Porridge Radio darf man mit diesem Album zweifelsohne in die Reihe der Bands stellen, die dem Wachkoma-Patienten Indierock wieder etwas Leben einhauchen; insbesondere die weiblichen (britischen) Bands haben daran in den vergangenen Jahren großen Anteil gehabt. Porridge Radio, zu drei Vierteln weiblich, folgen Gruppen wie Goat Girl, Dream Wife und Honeyblood, die zuletzt hörenswerte Alben veröffentlicht haben – während bei den Genannten allerdings klassischer Rock und Punkrock dominieren, gleitet die Band um Dana Margolin auch des Öfteren in Richtung Dreampop und Shoegaze.

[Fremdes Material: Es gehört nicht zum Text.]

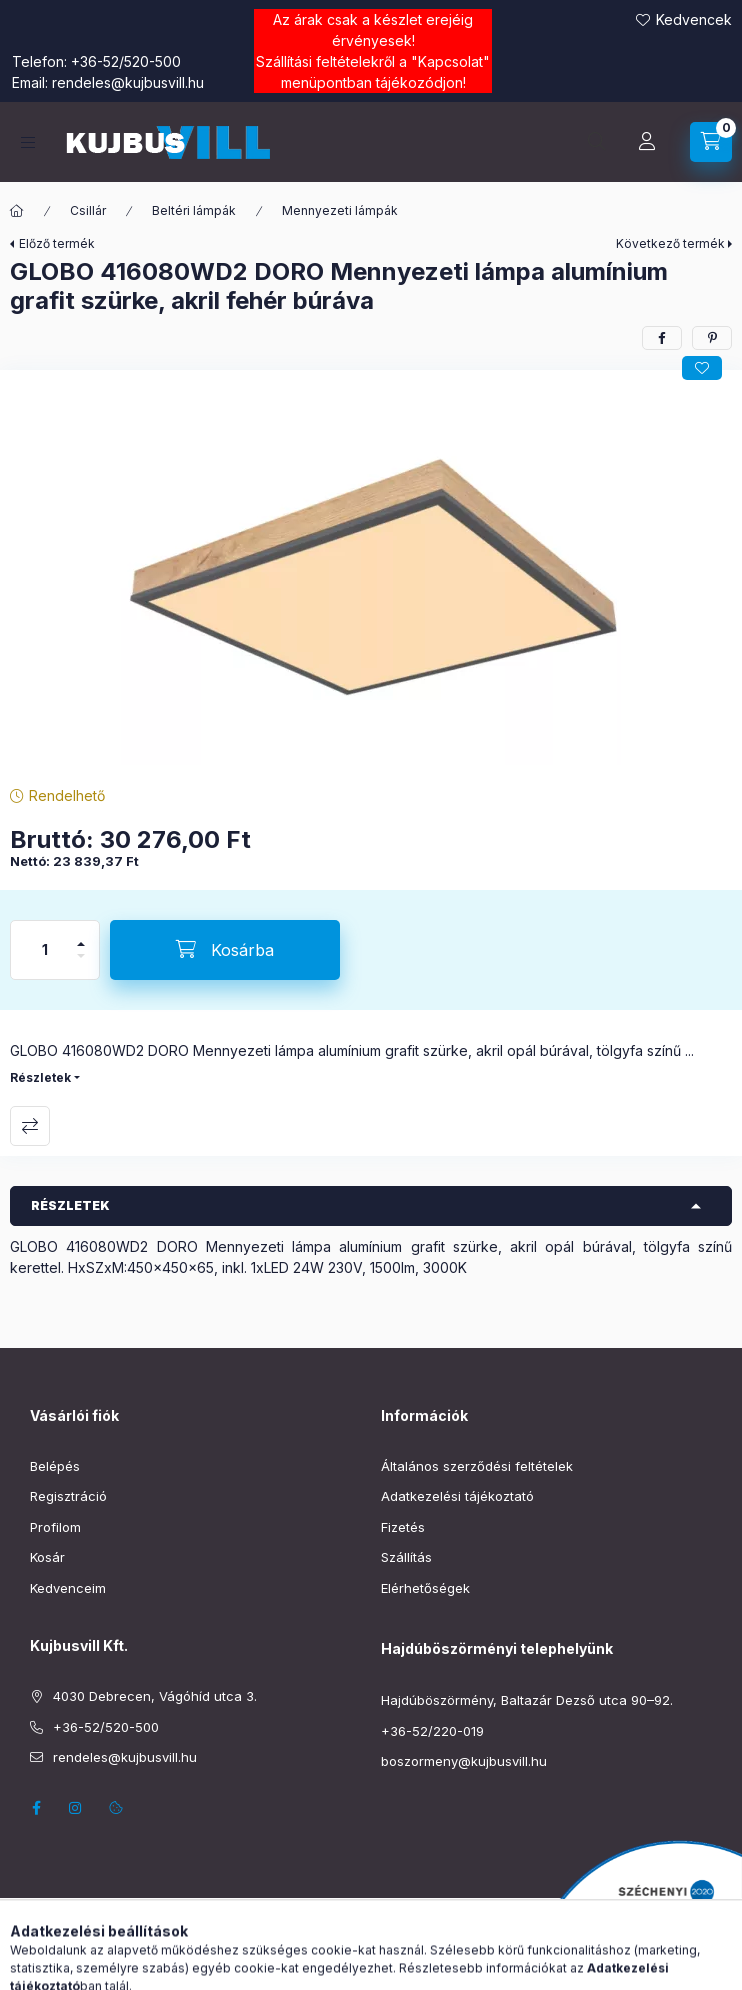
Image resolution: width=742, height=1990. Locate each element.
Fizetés (403, 1527)
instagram (76, 1808)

Wer ein Album sucht, das für die Quarantäne taugt, der ist mit »Every Bad« gut beraten. Denn die elf Songs beschönigen nichts, ihnen ist die Krisenhaftigkeit eingeschrieben, gerade in unwirklich erscheinenden Zeiten des Ausnahmezustands findet man sich gut in ihnen wieder. Und wenn Margolin in »Cycling« singt: »Nothing is wrong / Every­thing’s fine / We’re all okay / All of the time«, dann merkt man: Irgendetwas stimmt nicht mit diesen Sätzen. Ganz egal, wie man sie auch dreht und wendet.